What the task asks = If a line in the entries contains the word "computer", list it.

[Collected data]
----
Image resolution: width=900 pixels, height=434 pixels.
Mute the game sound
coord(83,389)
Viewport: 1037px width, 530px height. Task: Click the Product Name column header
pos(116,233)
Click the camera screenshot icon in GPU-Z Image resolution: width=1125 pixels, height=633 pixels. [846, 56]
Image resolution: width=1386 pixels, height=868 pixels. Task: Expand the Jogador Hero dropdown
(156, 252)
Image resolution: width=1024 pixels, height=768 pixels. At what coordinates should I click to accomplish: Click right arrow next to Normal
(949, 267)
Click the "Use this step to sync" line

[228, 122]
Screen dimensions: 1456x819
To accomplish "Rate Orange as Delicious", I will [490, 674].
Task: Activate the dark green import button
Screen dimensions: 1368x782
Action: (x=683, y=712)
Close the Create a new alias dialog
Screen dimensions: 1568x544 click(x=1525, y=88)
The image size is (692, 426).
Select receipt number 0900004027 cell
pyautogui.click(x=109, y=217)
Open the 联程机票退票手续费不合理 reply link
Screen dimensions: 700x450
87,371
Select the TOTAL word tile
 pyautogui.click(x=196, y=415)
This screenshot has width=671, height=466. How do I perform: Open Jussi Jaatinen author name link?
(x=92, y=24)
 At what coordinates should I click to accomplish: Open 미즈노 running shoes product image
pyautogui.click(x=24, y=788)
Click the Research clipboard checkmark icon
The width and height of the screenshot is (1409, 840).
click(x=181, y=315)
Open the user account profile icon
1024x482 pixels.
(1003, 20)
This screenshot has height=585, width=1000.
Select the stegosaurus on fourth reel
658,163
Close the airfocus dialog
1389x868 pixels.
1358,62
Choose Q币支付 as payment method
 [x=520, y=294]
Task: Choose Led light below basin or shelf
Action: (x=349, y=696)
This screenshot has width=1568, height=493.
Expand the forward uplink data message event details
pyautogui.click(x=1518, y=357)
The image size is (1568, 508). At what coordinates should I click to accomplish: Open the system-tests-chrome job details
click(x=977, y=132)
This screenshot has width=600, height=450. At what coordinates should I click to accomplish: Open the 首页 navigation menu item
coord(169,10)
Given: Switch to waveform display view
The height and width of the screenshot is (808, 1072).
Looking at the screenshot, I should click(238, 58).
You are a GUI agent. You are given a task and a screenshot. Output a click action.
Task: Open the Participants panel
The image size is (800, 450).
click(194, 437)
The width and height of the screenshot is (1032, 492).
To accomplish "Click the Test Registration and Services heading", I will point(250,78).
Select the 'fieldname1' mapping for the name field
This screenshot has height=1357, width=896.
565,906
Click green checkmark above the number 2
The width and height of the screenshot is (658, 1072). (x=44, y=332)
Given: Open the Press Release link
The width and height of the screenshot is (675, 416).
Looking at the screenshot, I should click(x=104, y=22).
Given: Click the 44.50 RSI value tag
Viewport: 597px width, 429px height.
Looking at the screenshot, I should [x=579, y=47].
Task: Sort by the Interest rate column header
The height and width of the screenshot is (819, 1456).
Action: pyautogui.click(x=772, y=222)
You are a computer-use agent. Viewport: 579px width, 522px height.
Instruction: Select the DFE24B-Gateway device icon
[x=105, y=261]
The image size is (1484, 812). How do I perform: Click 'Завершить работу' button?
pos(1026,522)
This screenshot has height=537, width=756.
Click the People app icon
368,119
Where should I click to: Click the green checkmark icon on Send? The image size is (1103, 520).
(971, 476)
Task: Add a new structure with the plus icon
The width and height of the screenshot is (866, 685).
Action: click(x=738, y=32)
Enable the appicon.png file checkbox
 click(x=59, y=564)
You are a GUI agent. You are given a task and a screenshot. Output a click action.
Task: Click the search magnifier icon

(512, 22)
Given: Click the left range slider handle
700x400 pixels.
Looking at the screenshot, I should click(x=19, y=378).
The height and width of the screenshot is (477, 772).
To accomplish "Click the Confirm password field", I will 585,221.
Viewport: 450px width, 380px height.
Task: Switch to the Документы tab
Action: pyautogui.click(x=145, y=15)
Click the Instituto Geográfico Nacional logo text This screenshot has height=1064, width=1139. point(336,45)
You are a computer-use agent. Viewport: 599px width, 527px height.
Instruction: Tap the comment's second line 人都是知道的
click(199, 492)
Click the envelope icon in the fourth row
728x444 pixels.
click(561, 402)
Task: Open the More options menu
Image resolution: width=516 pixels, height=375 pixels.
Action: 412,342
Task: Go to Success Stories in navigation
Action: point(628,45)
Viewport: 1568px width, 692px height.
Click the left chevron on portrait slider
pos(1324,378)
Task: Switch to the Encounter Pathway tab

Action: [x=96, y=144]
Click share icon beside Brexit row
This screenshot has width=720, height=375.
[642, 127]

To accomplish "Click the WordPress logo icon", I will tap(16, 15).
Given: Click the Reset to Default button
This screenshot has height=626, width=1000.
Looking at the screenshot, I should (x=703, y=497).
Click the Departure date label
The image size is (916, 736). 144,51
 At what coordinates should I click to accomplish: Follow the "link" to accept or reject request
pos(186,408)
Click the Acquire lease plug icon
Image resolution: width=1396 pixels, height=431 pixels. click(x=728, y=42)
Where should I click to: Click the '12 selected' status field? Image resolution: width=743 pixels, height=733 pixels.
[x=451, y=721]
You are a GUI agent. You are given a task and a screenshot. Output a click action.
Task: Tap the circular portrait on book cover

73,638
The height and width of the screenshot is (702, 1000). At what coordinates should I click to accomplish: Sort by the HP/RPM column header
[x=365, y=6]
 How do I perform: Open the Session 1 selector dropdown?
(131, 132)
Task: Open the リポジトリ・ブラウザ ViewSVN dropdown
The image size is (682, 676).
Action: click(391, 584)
----
Exercise solution =
You are a computer-use agent. Viewport: 579px width, 522px height.
You are a computer-use agent. Viewport: 599px width, 527px height.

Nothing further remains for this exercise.